Relating to EKRA, the question before the Court in S&G Labs dealt directly with compensation paid by S&G Labs to an employee.  The compensation arrangement involved a compensation arrangement that included a base salary of $50,000.00 and a percentage of monthly net profits generated by the employee’s client accounts and by the client accounts handled by S&G employees whom the relevant employee managed.  The employee’s commission-based compensation resulted in him receiving more than $1.8 million in 2018 alone.

S&G Labs is a medical testing facility that performs urinalysis screening for legal substances, as well as for controlled substances for physicians, substance abuse treatment facilities and other types of entities.  The Court analyzed the definition of “laboratory” and “clinical laboratory” and concluded that S&G Labs was a laboratory for EKRA purposes.  

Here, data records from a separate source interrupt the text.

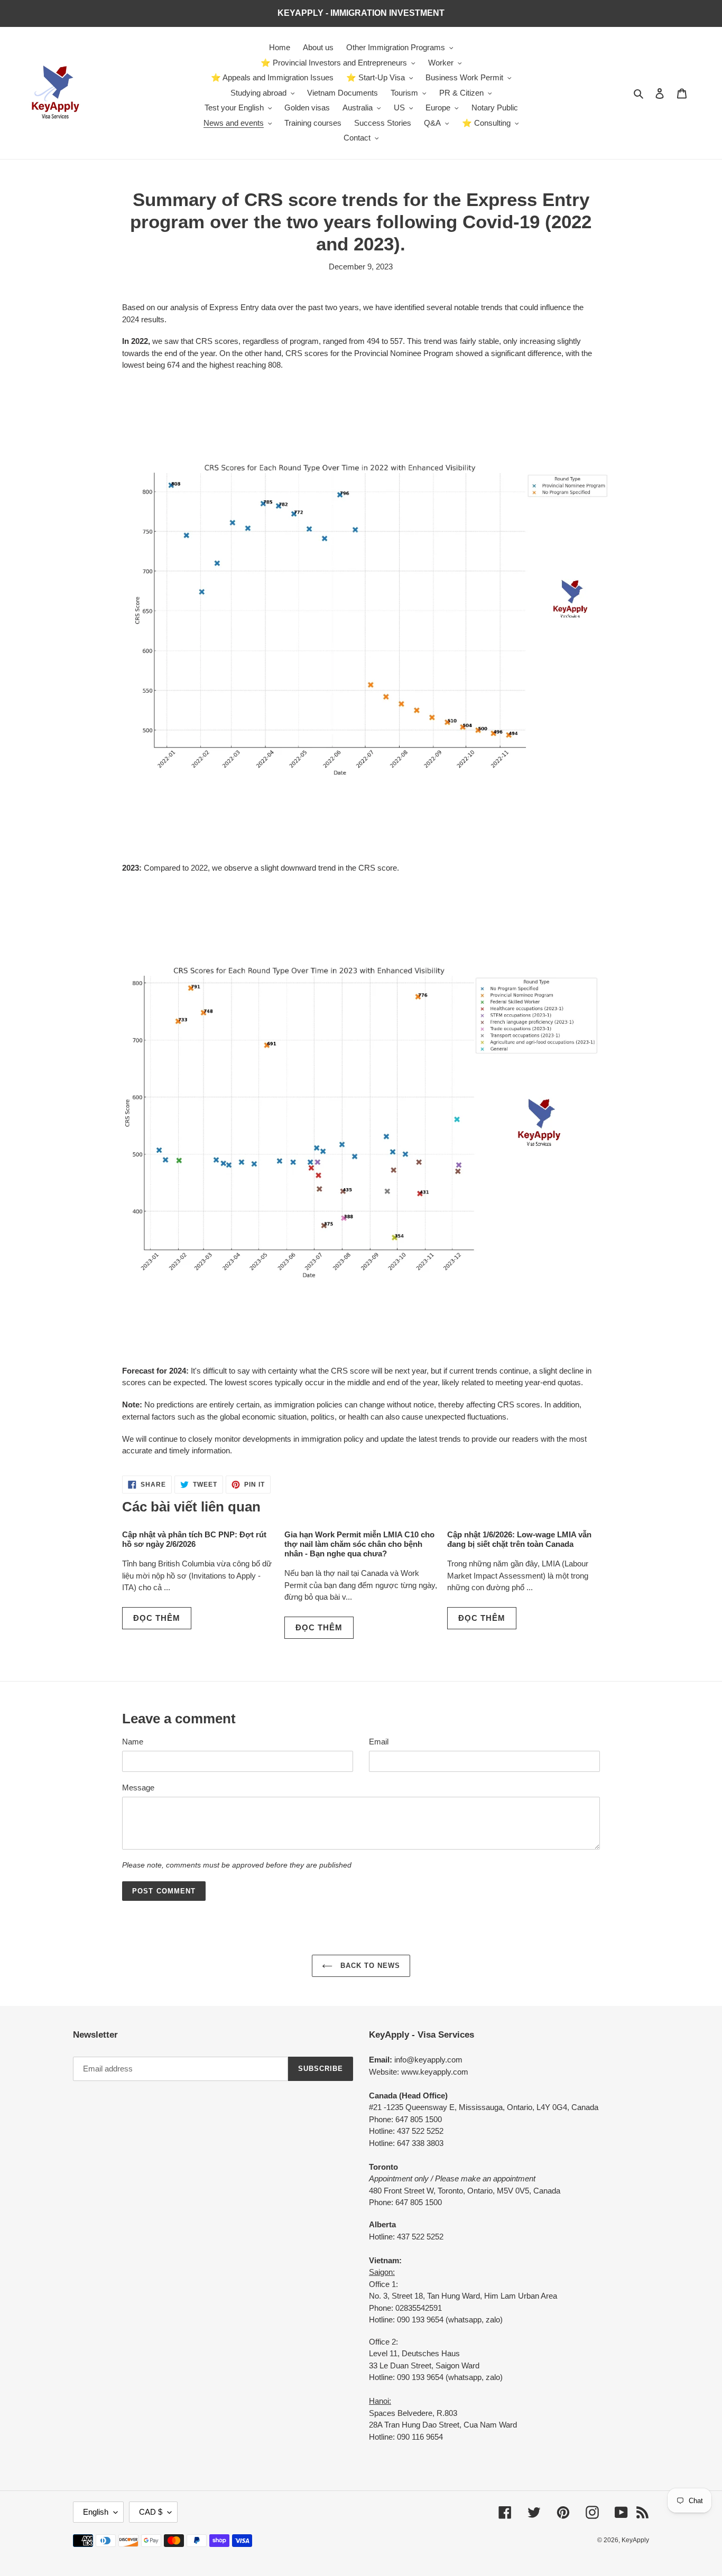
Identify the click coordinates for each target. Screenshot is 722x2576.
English (95, 2511)
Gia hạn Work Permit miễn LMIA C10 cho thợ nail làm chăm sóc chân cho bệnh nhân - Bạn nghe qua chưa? (359, 1544)
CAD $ (150, 2511)
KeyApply (635, 2540)
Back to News (369, 1966)
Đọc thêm (156, 1617)
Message (138, 1787)
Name (132, 1741)
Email (378, 1741)
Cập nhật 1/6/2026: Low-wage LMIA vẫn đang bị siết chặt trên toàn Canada (519, 1539)
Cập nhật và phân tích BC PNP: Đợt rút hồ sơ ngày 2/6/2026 (194, 1539)
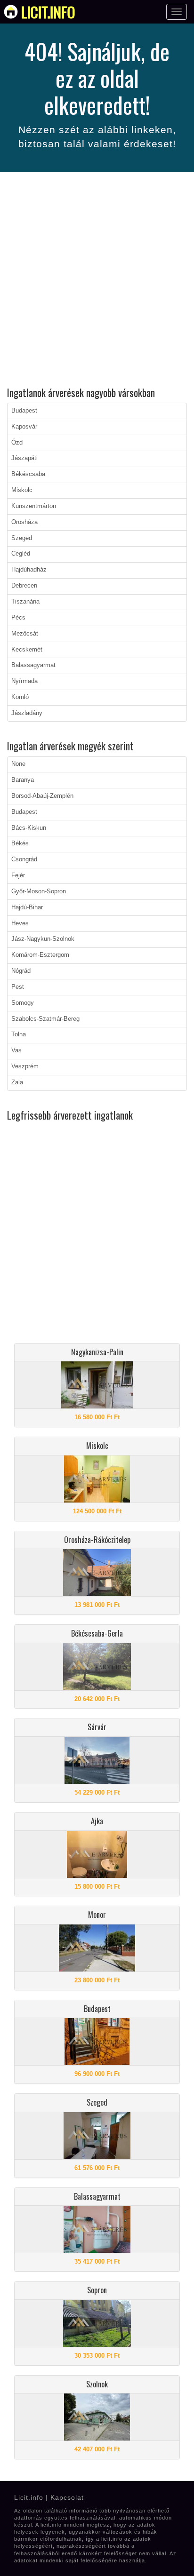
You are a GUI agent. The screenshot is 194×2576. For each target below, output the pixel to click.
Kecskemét (26, 649)
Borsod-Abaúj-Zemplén (42, 796)
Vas (16, 1050)
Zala (17, 1082)
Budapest (24, 410)
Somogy (22, 1003)
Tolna (18, 1034)
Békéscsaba (28, 474)
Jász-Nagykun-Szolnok (42, 939)
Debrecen (24, 585)
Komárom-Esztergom (40, 955)
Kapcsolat (67, 2497)
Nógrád (21, 971)
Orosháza (24, 522)
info (48, 12)
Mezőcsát (24, 633)
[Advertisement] (97, 281)
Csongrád (24, 859)
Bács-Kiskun (28, 828)
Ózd (17, 442)
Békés (20, 843)
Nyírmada (24, 681)
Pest (17, 987)
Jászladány (26, 713)
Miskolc (21, 490)
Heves (20, 923)
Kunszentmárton (33, 506)
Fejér (18, 875)
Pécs (18, 617)
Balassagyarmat (33, 665)
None (18, 764)
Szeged (21, 538)
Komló (20, 697)
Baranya (22, 780)
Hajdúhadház (29, 569)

Next, the Court compared EKRA’s statutory language of “remuneration” and “individual” with the AKS’ statutory language for those terms.  The Court ruled, in light of the statutory construction of EKRA and the AKS, that the employee’s compensation from S&G constituted remuneration under EKRA.  

The Court also analyzed whether the remuneration paid to the employee was paid to “induce a referral of an individual to” S&G labs.  The Court opined that undoubtedly the employee’s “…commission-based compensation structure induced him to try to bring more business to S&G, either directly through the accounts he serviced himself, or through the accounts of the personnel under his management. However, the ‘client’ accounts they serviced were not individuals whose samples were tested at S&G. Their ‘clients’ were ‘the physicians, substance abuse counseling centers, or other organizations in need of having persons tested.’”  Thus, the Court concluded the compensation arrangement did not violate § 220(a) and the exception in § 220(b) was not applicable.  

Although the commission-based sales compensation arrangement in the employment agreement was upheld in this instance, this opinion is extremely narrow in its implications.  As a result, notwithstanding this opinion, EKRA remains a thorny problem for all laboratories and those who refer to them and requires much thought and consideration before using such commission-based compensation arrangements for clinical laboratories.